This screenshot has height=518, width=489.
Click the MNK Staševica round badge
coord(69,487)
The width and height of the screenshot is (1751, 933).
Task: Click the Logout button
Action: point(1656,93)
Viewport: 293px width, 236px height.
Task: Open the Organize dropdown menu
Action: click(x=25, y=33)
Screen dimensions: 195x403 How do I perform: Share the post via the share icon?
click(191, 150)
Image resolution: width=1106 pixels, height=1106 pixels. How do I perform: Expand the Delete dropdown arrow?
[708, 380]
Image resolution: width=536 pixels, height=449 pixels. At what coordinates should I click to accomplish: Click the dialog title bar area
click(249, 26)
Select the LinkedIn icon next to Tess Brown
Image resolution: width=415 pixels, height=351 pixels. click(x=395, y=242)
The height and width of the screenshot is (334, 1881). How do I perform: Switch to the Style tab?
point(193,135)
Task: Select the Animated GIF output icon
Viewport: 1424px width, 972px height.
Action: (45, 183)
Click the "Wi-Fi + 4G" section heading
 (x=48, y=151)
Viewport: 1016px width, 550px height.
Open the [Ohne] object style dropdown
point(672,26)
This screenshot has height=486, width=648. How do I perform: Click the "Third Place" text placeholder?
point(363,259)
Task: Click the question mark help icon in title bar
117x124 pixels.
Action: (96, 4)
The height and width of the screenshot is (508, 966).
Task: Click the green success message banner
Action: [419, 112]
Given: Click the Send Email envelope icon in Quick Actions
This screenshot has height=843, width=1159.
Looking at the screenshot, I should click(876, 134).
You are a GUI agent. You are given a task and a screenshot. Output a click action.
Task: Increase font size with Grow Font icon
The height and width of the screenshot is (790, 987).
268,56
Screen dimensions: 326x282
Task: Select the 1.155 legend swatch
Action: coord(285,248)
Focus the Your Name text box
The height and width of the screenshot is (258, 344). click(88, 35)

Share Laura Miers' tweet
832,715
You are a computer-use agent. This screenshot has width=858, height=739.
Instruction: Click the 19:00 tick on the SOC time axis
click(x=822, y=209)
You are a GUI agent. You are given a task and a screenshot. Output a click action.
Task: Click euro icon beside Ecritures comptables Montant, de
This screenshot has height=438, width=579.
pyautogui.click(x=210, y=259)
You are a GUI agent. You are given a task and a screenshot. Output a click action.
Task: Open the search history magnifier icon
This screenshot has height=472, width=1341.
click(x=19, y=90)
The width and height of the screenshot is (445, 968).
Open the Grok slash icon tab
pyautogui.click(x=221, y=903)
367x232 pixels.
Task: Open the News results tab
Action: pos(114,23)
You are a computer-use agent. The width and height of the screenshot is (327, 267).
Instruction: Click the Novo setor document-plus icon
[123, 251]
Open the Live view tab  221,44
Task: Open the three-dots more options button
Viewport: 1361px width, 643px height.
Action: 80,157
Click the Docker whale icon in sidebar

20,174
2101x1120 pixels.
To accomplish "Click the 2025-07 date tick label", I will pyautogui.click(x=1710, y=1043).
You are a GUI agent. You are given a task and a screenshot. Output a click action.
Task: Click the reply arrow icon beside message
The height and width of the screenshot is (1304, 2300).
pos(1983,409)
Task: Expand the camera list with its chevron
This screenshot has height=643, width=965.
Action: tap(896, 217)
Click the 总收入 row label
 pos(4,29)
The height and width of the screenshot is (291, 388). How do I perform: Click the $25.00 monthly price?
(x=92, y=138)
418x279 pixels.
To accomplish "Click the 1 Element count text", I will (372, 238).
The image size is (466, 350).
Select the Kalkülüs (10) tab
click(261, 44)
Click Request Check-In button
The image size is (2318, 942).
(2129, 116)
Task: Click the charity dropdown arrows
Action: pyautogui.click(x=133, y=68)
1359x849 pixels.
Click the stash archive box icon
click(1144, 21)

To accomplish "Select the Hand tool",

任务要求: 请把列表从开头一直到含有“click(191, 150)”的那一行（含该行）重新写出，将其中的“badge”替换为“button”，其余部分保持不变。

参考答案:
This screenshot has height=518, width=489.
Click the MNK Staševica round button
coord(69,487)
The width and height of the screenshot is (1751, 933).
Task: Click the Logout button
Action: point(1656,93)
Viewport: 293px width, 236px height.
Task: Open the Organize dropdown menu
Action: click(x=25, y=33)
Screen dimensions: 195x403 How do I perform: Share the post via the share icon?
click(191, 150)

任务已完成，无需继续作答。